The Fifth Estate learned that the Consumer Energy Alliance is run out of a consulting firm in Washington, D.C .: HBW Resources, where Whatley is a partner.
"We have a master management contract where HBW does manage CEA," Whatley said.
"We put our membership on our website and we're very transparent about where those resources come from."
According to the CEA's 2016 U.S. tax filing, the organization raised more than $2 million. Of that, $1.2 million was paid to HBW. But the IRS does not require the CEA to publicly disclose any of its donors.
Whatley also sits on the board of a group calling itself Nebraska for Jobs and Energy Independence — a group that describes itself as a grassroots organization that has rallied local support for the Keystone XL pipeline.
'Do the dirty work'
But those on the ground in battleground states like Nebraska question whether it is truly a grassroots organization, or what is known as an "astroturf" group.
"They would start to blanket the airwaves with ads and with mailers and with robocalls calling our side extremists, tree huggers and hypocrites," says Kleeb. "They essentially do the dirty work of TransCanada."

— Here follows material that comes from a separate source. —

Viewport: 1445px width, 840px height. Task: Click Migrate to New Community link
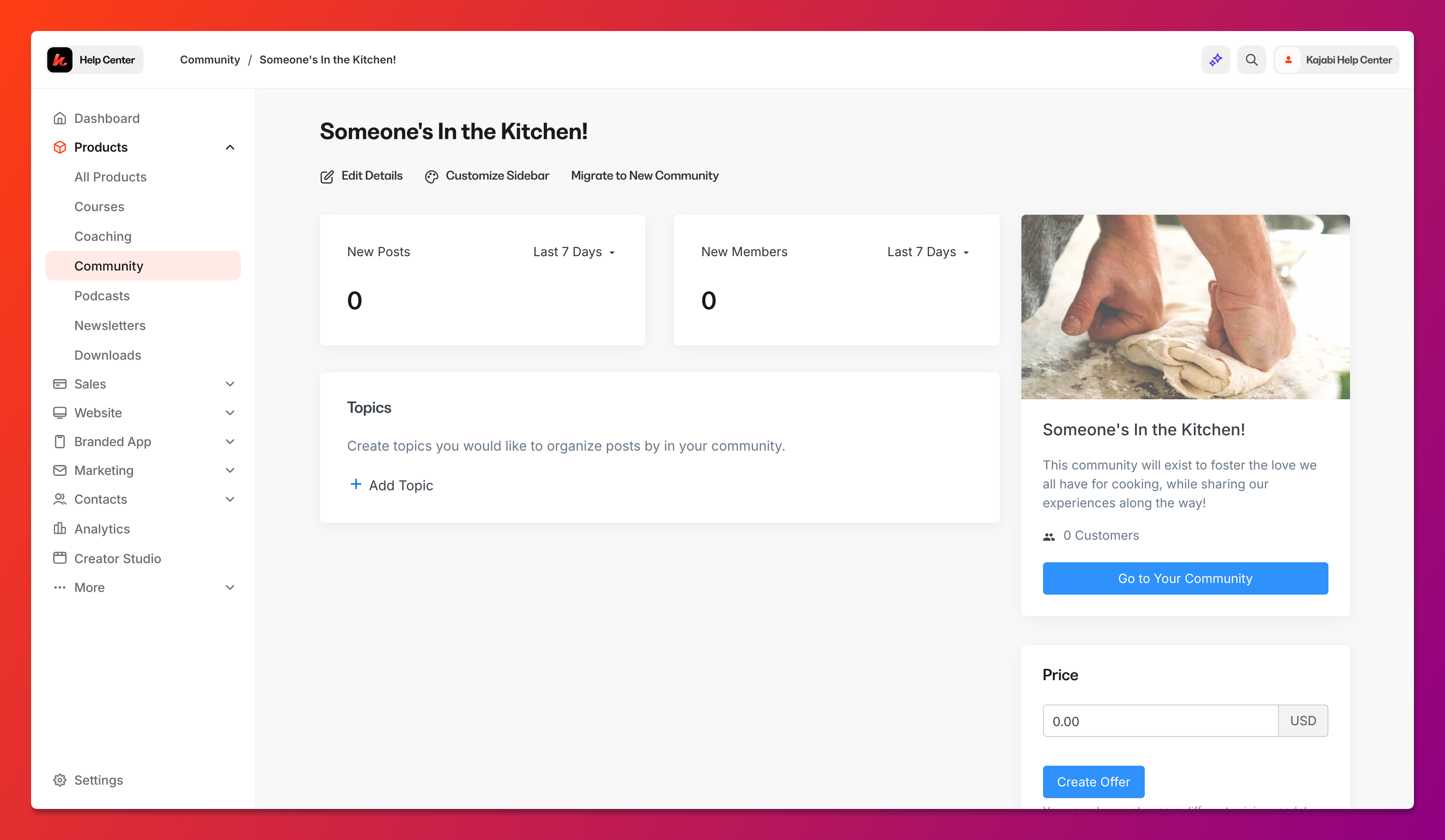pyautogui.click(x=645, y=176)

In his HBW bio, Whatley discloses that he was also an adviser to the 2016 campaign for Trump and his vice-presidential running mate, Mike Pence. Whatley declined to tell The Fifth Estate exactly what his role was.

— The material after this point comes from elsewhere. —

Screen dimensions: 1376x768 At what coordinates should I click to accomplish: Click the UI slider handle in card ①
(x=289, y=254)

Whatley isn't the only Keystone XL backer connected to Trump.
"This is the oil and gas administration, let's just be direct here," says Lewis.
Front and center in that administration is Scott Pruitt — Trump's controversial pick to head the Environmental Protection Agency.
"Pruitt sued the Environmental Protection Agency 14 times during the time he was Oklahoma attorney general," says Oklahoma lawyer Garvin Isaacs, a longtime watchdog of the state's oil and gas industry.
And as Oklahoma attorney general, Pruitt was a vocal supporter of the Keystone XL pipeline.
But Pruitt didn't just use his office to lobby the U.S. federal government and speak at public hearings supporting the Keystone XL pipeline.
After the Obama administration killed the pipeline, Pruitt's office wrote a legal brief supporting TransCanada's lawsuit against the US government, signed on by attorneys general in five other states Keystone XL will pass through.
TransCanada declined The Fifth Estate's interview request or to answer any questions in writing.